## Task
Retype the data below verbatim; pictures do not belong in the copy.

## Data records

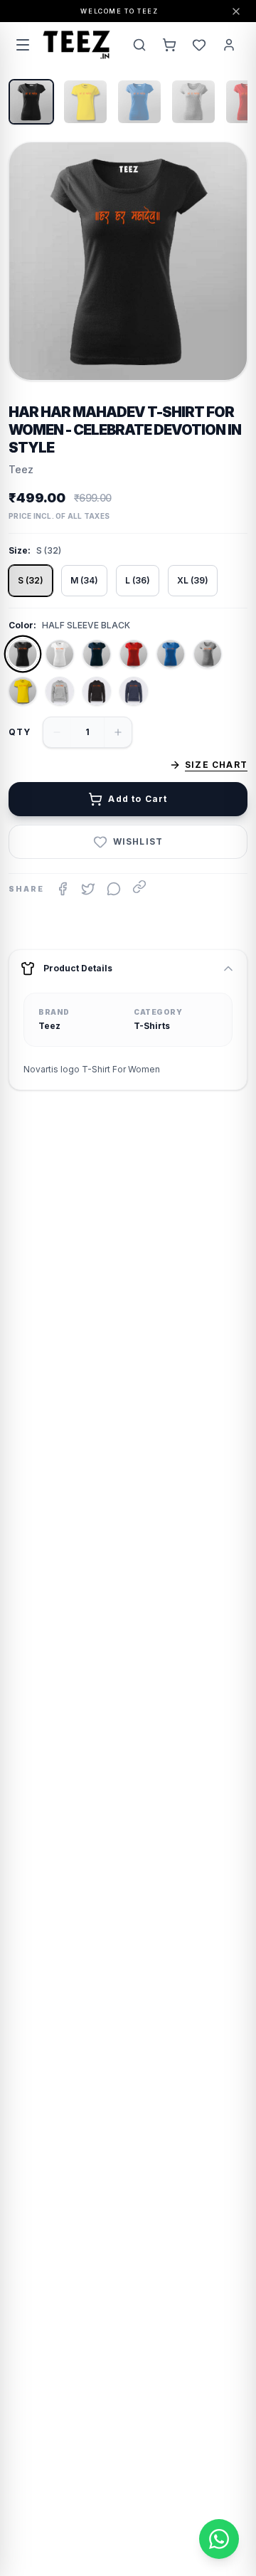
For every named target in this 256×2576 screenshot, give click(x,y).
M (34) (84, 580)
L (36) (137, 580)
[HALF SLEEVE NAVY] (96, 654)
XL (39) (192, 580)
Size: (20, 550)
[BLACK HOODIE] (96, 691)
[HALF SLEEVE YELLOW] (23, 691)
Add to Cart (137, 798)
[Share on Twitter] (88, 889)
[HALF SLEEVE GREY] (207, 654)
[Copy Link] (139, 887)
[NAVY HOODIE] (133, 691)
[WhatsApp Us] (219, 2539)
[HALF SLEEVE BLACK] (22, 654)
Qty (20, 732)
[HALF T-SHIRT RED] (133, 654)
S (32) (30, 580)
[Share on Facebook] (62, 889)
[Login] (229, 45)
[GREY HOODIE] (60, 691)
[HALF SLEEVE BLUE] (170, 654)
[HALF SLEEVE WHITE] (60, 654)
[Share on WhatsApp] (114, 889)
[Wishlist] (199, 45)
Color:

## Expected answer
For every named target in this 256×2576 screenshot, give click(x,y).
M (34) (84, 580)
L (36) (137, 580)
[HALF SLEEVE NAVY] (96, 654)
XL (39) (192, 580)
Size: (20, 550)
[BLACK HOODIE] (96, 691)
[HALF SLEEVE YELLOW] (23, 691)
Add to Cart (137, 798)
[Share on Twitter] (88, 889)
[HALF SLEEVE GREY] (207, 654)
[Copy Link] (139, 887)
[NAVY HOODIE] (133, 691)
[WhatsApp Us] (219, 2539)
[HALF SLEEVE BLACK] (22, 654)
Qty (20, 732)
[HALF T-SHIRT RED] (133, 654)
S (32) (30, 580)
[Share on Facebook] (62, 889)
[Login] (229, 45)
[GREY HOODIE] (60, 691)
[HALF SLEEVE BLUE] (170, 654)
[HALF SLEEVE WHITE] (60, 654)
[Share on WhatsApp] (114, 889)
[Wishlist] (199, 45)
Color:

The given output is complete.